The Stage Is Set -- SCOTUS Should Now Affirm Presidential Control Over Executive Branch Officials And Policy
It will represent vindication for the late Justice Antonin Scalia, whose solo dissenting opinion in Morrison v. Olsen in 1988 laid the foundation for what may be about to happen.
That is what this suit is about. Power. The allocation of power among Congress, the President, and the courts in such fashion as to preserve the equilibrium the Constitution sought to establish -- so that "a gradual concentration of the several powers in the same department," Federalist No. 51, p. 321 (J. Madison), can effectively be resisted. Frequently an issue of this sort will come before the Court clad, so to speak, in sheep's clothing: the potential of the asserted principle to effect important change in the equilibrium of power is not immediately evident, and must be discerned by a careful and perceptive analysis. But this wolf comes as a wolf.
Justice Antonin Scalia, alone in dissenting in Morrison v. Olsen (1988).
Here is how Justice Scalia’s “wolf” comes dressed “sheep’s clothing.”
The Special Counsel acts as an ombudsman, a clearinghouse for complaints and allegations, and after looking into them, he can encourage the parties to resolve the matter among themselves. But if that fails, he must direct them elsewhere.
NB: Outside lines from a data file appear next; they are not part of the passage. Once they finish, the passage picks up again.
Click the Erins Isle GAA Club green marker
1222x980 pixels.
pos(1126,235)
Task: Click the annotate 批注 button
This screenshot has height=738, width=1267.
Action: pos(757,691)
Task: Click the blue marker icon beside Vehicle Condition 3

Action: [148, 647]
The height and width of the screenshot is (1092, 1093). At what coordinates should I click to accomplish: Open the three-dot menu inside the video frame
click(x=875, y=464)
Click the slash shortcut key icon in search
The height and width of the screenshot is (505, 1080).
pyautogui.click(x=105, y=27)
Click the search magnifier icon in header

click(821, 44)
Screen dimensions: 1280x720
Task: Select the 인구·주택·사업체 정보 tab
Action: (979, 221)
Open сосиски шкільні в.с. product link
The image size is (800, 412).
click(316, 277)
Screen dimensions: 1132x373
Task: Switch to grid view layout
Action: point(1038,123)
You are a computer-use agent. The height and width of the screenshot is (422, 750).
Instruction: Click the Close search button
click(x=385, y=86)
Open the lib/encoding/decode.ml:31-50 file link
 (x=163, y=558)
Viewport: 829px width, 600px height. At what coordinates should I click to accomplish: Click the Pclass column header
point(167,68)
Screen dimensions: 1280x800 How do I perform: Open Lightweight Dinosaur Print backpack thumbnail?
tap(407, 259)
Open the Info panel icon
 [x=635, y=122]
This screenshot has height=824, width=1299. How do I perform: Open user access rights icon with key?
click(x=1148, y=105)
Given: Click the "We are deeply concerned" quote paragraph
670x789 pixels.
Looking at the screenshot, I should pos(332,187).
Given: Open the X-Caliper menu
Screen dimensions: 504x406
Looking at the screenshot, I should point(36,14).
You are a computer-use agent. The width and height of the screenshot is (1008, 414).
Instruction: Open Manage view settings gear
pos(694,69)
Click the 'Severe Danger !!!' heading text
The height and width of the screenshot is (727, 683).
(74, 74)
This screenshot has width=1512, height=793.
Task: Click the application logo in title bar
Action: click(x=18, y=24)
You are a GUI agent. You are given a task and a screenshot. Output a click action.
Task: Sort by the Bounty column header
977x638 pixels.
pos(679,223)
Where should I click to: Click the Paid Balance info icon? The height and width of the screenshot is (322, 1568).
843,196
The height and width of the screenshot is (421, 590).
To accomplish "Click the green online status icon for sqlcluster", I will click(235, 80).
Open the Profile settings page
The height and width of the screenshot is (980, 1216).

And along the way, while he is required to inform the President of certain findings, the statute also specifically directs him to report directly to Congress….
The Office of Special Counsel is not assigned responsibilities that include furthering the administration’s agenda; it is the Special Counsel’s job to look into and shine light on a set of specific prohibited practices so that the other bodies, in the appropriate exercise of their constitutional authority, can take whatever action they deem to be appropriate. To do this as Congress intended that he should, he must remain entirely free of partisan or political influence, and that is why the statute survives scrutiny even under the most recent precedent.
In sum, it would be antithetical to the very existence of this particular government agency and position to vindicate the President’s Article II power as it was described in Humphrey’s Executor: a constitutional license to bully officials in the executive branch into doing his will.
U.S. District Judge Amy Berman Jackson, Order Granting Summary Judgment, Dellinger v. Bessett, March 1, 2025.
Get it? The Office of Special Counsel is just an “ombudsman.” It encourages the parties to resolve disputes. It only reports his findings to other agencies, and has no power to make final decisions. It produces reports to Congress. The Office’s function does not include “furthering the administration’s agenda.” It must remain “free of partisan or political influence.” It is the bulwark against a President’s desire “to bully officials in the executive branch into doing his will.”
God forbid that the officials in the Executive Branch would be made to do the will of the Executive who has been elected to oversee their work.